The lower one, which I assume is Quick Find, is at least an order of magnitude slower than the upper one, which is fast.
I've had to look at monster(runaway) log files (20+ GB). I used hexedit FREE version which can work with any size files. It is also open source. It is a Windows executable.
Jeff Atwood has a post on this here: http://www.codinghorror.com/blog/archives/000229.html
He eventually went with Edit Pad Pro, because "Based on my prior usage history, I felt that EditPad Pro was the best fit: it's quite fast on large text files, has best-of-breed regex support, and it doesn't pretend to be an IDE."
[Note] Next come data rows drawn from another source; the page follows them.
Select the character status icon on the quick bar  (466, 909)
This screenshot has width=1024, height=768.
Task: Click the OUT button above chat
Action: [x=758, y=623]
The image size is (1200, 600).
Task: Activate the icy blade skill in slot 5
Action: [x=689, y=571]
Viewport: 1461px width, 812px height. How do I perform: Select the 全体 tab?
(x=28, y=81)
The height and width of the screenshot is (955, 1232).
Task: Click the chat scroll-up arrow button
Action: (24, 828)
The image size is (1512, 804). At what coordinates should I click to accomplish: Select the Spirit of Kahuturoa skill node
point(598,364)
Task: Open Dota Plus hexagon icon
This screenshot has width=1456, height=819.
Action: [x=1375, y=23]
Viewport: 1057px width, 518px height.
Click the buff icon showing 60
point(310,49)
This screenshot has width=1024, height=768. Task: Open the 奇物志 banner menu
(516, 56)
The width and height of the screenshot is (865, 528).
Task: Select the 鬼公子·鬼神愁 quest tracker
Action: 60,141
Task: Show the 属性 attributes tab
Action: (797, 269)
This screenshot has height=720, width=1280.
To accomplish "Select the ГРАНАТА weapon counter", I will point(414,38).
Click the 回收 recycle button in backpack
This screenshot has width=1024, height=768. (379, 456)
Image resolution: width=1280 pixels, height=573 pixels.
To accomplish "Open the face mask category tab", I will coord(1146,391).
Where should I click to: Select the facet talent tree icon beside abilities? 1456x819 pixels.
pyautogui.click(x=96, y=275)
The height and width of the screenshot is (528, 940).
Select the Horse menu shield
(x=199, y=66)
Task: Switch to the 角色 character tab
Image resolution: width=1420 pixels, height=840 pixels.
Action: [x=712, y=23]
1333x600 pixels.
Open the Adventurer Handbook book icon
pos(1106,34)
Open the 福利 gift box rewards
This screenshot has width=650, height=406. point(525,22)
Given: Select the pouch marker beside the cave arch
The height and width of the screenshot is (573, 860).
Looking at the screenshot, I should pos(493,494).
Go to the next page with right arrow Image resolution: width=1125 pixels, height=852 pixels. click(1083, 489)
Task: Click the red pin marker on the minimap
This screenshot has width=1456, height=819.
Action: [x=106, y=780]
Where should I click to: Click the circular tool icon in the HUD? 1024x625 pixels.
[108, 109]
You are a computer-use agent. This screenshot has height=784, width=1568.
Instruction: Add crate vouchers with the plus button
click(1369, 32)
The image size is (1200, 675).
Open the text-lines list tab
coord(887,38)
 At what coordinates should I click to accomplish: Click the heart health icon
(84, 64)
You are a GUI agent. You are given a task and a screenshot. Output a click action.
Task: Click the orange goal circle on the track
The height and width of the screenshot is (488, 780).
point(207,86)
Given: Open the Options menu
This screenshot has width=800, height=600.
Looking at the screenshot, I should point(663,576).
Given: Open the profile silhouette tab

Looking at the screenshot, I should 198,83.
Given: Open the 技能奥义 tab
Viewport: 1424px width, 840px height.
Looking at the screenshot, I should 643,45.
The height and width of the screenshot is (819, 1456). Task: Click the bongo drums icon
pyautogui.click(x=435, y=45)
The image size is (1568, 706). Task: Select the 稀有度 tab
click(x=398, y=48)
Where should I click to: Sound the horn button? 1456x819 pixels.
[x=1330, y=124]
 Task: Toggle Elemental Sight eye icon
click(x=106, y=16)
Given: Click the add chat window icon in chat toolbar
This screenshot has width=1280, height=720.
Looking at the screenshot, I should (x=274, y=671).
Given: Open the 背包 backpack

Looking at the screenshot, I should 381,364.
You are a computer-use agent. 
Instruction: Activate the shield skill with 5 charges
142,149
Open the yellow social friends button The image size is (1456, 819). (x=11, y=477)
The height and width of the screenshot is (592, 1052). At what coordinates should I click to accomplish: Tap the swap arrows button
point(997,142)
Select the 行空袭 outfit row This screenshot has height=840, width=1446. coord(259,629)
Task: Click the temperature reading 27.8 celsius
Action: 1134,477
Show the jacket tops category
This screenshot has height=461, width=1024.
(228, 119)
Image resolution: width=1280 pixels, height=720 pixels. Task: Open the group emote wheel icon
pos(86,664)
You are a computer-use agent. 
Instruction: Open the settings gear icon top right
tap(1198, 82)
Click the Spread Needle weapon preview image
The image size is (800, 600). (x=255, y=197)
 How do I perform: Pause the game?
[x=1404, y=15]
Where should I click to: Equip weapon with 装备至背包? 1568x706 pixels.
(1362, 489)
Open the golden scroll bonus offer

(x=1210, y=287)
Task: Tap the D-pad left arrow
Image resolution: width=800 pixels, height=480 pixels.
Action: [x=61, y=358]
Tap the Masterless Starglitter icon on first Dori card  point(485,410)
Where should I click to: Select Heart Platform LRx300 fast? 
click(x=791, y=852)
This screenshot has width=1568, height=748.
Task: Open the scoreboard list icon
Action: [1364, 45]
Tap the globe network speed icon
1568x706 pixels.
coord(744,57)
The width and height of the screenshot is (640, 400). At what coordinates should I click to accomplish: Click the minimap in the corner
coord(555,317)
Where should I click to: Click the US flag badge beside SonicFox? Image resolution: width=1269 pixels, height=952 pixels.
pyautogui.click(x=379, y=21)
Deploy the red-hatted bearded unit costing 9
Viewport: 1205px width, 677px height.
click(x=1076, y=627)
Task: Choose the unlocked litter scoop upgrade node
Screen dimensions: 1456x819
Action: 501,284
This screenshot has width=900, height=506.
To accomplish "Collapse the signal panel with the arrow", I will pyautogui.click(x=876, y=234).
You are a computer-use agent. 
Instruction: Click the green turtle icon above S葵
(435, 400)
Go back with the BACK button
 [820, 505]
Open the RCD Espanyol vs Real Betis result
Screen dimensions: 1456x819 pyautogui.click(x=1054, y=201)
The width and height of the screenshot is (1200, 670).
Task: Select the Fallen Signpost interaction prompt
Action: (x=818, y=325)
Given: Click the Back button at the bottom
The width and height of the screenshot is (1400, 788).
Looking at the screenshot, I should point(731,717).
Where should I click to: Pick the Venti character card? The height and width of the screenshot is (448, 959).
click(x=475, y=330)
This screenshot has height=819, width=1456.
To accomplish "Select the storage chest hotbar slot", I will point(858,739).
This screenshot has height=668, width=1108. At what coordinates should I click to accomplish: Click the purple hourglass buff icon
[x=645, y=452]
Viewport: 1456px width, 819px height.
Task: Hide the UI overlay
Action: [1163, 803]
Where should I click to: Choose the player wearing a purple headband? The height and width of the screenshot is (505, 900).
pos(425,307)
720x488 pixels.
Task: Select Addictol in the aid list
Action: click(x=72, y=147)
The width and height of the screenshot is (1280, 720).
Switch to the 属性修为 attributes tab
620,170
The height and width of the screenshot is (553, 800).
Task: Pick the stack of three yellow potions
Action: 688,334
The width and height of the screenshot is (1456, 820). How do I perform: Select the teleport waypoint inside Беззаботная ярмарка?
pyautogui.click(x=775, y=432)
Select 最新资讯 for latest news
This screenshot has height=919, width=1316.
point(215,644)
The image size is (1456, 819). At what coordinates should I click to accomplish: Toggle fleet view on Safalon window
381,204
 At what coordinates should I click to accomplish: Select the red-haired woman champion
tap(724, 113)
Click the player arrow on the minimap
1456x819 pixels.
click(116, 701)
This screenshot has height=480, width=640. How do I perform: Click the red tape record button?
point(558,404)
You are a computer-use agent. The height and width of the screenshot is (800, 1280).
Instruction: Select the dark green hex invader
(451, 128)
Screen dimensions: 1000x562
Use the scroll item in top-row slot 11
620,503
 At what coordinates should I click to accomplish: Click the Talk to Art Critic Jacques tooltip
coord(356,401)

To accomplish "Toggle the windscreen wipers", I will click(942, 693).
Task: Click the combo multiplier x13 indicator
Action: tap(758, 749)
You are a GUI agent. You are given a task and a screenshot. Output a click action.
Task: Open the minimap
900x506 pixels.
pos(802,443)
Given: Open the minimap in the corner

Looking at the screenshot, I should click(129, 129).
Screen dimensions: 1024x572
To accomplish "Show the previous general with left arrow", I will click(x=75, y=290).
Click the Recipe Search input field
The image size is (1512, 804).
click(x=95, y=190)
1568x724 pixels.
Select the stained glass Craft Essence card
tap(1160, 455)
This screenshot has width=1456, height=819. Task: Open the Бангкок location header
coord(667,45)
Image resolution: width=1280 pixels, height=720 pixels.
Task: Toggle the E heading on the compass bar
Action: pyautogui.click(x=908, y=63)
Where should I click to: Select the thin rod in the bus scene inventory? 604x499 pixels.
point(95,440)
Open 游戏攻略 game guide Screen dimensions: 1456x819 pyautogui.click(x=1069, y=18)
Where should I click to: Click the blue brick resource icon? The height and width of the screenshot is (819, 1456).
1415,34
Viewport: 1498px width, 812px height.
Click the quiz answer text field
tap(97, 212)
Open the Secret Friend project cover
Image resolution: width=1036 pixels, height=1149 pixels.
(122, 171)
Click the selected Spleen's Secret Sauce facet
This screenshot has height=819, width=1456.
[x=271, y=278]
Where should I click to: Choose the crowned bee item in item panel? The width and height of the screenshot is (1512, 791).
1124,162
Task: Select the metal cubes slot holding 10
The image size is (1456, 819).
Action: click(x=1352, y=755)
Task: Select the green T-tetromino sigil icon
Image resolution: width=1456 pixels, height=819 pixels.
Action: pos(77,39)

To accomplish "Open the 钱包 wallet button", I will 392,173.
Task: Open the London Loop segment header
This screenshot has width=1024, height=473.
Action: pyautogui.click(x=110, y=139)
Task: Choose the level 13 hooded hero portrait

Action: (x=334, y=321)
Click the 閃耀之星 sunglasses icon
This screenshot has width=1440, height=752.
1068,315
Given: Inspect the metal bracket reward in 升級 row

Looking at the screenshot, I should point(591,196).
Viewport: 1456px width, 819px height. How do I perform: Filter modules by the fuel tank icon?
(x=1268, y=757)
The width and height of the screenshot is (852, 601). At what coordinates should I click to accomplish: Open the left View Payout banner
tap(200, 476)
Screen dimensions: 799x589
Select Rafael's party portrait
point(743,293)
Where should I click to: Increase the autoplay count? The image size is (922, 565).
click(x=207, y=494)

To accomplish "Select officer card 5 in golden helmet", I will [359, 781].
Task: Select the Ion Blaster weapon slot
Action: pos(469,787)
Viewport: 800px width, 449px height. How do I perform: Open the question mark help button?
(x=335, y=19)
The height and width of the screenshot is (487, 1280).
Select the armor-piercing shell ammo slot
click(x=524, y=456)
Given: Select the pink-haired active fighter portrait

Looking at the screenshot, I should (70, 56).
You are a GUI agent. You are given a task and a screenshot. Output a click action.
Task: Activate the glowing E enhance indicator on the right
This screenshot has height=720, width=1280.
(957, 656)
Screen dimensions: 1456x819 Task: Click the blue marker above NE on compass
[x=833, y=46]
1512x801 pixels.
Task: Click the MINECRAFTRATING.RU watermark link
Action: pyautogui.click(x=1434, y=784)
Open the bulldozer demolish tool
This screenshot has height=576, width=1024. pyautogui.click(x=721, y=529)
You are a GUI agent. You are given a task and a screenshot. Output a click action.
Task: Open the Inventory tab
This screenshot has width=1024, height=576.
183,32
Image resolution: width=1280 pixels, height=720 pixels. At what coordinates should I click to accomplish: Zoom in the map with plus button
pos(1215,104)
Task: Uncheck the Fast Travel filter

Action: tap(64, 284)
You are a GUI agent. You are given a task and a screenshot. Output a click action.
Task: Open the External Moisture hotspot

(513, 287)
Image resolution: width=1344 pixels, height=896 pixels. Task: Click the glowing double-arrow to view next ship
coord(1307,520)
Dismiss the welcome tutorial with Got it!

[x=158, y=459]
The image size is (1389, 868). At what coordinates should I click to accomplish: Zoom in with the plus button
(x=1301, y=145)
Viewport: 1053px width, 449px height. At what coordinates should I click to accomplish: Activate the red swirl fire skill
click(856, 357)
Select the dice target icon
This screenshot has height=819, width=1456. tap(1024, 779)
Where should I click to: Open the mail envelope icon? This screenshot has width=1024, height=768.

Instead of loading a gigantic log file in an editor, I'm using Unix command line tools like grep, tail, gawk, etc. to filter the interesting parts into a much smaller file and then, I open that.
On Windows, try Cygwin.
Have you tried context editor? It is small and fast.
I Stumbled on this post many times, as I often need to handle huge files (10 Gigas+).
After being tired of buggy and pretty limited freeware, and not willing to pay fo costly editors after trial expired (not worth the money after all), I just used VIM for Windows with great success and satisfaction.
It is simply PERFECT for this need, fully customizable, with ALL feature one can think of when dealing with text files (searching, replacing, reading, etc. you name it)
I am very surprised nobody answered that (Except a previous answer but for MacOS)...
For the record I stumbled on it on this blog post, which wisely adviced it.
It's really tough to handle a 4G file as such. I used to handle larger text files, but I never used to load them in to my editor. I mostly used UltraEdit in my previous company, now I use Notepad++, but I would get just those parts which i needed to edit. (Most of the cases, the files never needed an edit).
Why do u want to load such a big file in to an editor? When I handled files of these size, I used GNU Core Utils. The most common operations i performed on those files were head ( to get the top 250k lines etc ), tail, split, sort, shuf, uniq etc. It's really powerful.
There's a lot of things you can do with GNU Core Utils. I would definitely recommend those, instead of a new editor.
Sorry to post on such an old thread, but I tried several of the tips here, and none of them worked for me.
It's slightly different than a text editor, but I found that Beyond Compare could handle an extremely large (3.6 Gig) file on my Vista 32-bit machine.
This is a file that that Emacs, Large Text File Viewer, HexEdit, and Notepad++ all choked on.
-Eric
My favourite after trying a few to read a 6GB mysqldump file:
PilotEdit Lite http://www.pilotedit.com/
Because:
Memory usage has (somehow?!) never gone above 25MB, so basically no impact on the rest of my system - though it took several minutes to open.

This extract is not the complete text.